# Looking for some Thermal Epoxy (not AS)



## goldserve (Oct 12, 2006)

I'm looking for some cheaper thermal epoxy. I prefer to not have to mix two parts like the AS. Is there epoxy that you can put some activator and have a chain reaction? I also have a heat gun so that can aid in curing as well? 

I'm looking to pot some converter boards and provide some thermal conductivity to the voltage controller chip. Thanks!


----------



## Gnufsh (Oct 12, 2006)

AFAIK all epoxy has two parts, a resin and a hardener. For it to work, you have to mix them together. You could use regular arctic alumina and use two drops ofsuper glue at the edges to secure it down.


----------



## goldserve (Oct 12, 2006)

I want to be able to sqeeze the thermal epoxy out of a tube and use like uv light to cure it =D Something along those lines. Mixing two parts is a hassle when you have to mass produce.


----------



## Gnufsh (Oct 12, 2006)

The thermal conductive particles in thermal epoxies tend to be opaque (at least in the couple I've seen), which would make uv curing difficult. I'm not sure about other curing methods.


----------



## Loomy (Oct 12, 2006)

goldserve said:


> I'm looking for some cheaper thermal epoxy. I prefer to not have to mix two parts like the AS. Is there epoxy that you can put some activator and have a chain reaction?



:laughing:

Since epoxy is by definition a [size=-1]two-part adhesive, I have to say no.
[/size]


----------



## Scythe_rr (Oct 12, 2006)

Goldserve, 

During my recent LED projects, i preffered to use regular thermal compound, and depend on mechanical methods to fix the leds/drivers in place (soldering etc.).
Failing that, if the surfaces you want to mate are fairly flat, you can try using adhesive heat transder pads, they're quck and easy to assemble.

Mike


----------



## goldserve (Oct 12, 2006)

I just need a little bit of thermal epoxy to get into the nooks and cranny of the board to provide a good bond and a thermal path for the chip. I guess regular arctic epoxy for now...


----------



## DUQ (Oct 12, 2006)

Search for Optocast 3505.


----------



## Calamityville_Horror (Oct 12, 2006)

Off the top of my head, Loctite 383 is a permanent thermal adhesive that uses an activator. I am not sure if it is electrically insulating or not, if that is a requirement.

McMaster.com sells it.

ETA: You may do well to contact Loctite and see if they can offer a suggestion, they have a WIDE variety of adhesives you may find useful. I only have experience with 383.


----------



## aosty (Oct 12, 2006)

Calamityville_Horror said:


> Off the top of my head, Loctite 383



Thanks for the tip... curious myself, I searched and found...
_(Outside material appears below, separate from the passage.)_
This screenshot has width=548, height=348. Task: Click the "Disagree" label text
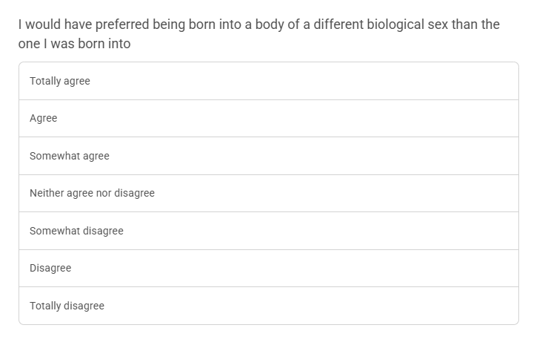pyautogui.click(x=50, y=268)
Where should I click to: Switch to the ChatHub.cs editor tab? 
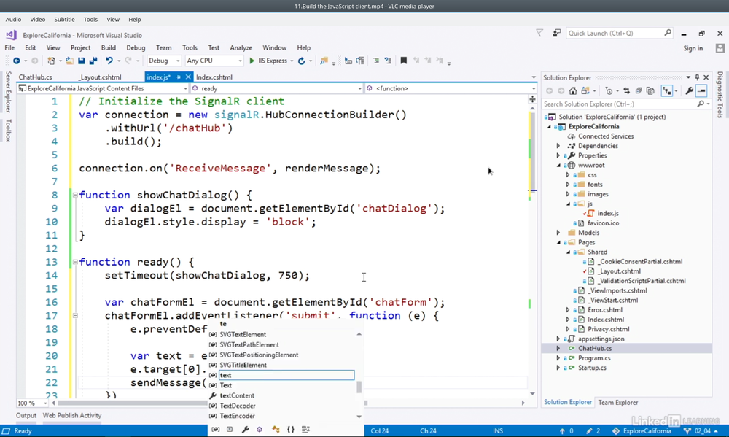[35, 77]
http://www.eepn.com/Locator/Products/ArticleID/14166/Action/Issue/14166.html

http://www.loctite.com/int_henkel/loctite_us/index.cfm?&pageid=19&layout=3


----------



## Kryosphinx (Oct 12, 2006)

If you want Uber permanency, JB Weld works great. It has a loooong working time, so you could mix a large quantity and work with that for a while. I believe it conducts heat fairly well, though not as well as arctic silver or something like that.


----------



## Calamityville_Horror (Oct 13, 2006)

aosty said:


> http://www.eepn.com/Locator/Products/ArticleID/14166/Action/Issue/14166.html


 
Nice find. 315 or 3151 sound like they may be close to what you are looking for.


----------



## goldserve (Oct 13, 2006)

Problem is finding a vendor for the loctite uv/heat cure stuff =<


----------



## mosport (Oct 19, 2006)

Hey Kev, shoot me an email or PM with the Loctite product you're looking for and I'll make some calls. The o-ring supplier in Woodbrige is also a big Loctite dealer and stocks their industrial product line.


----------



## ZuluWhiskeyFox (Oct 24, 2006)

Here is an old thread with some food for thought. http://candlepowerforums.com/vb/showthread.php?t=26203

cheers, ZWF


----------



## aosty (Nov 1, 2006)

*bump*

Get anything?
Try anything?


----------



## NewBie (Nov 1, 2006)

One place I'd recommend is:
http://www.epotek.com/categories.asp?ID=2

You could also use one of the MasterBond products, but they are spendy.
www.masterbond.com


----------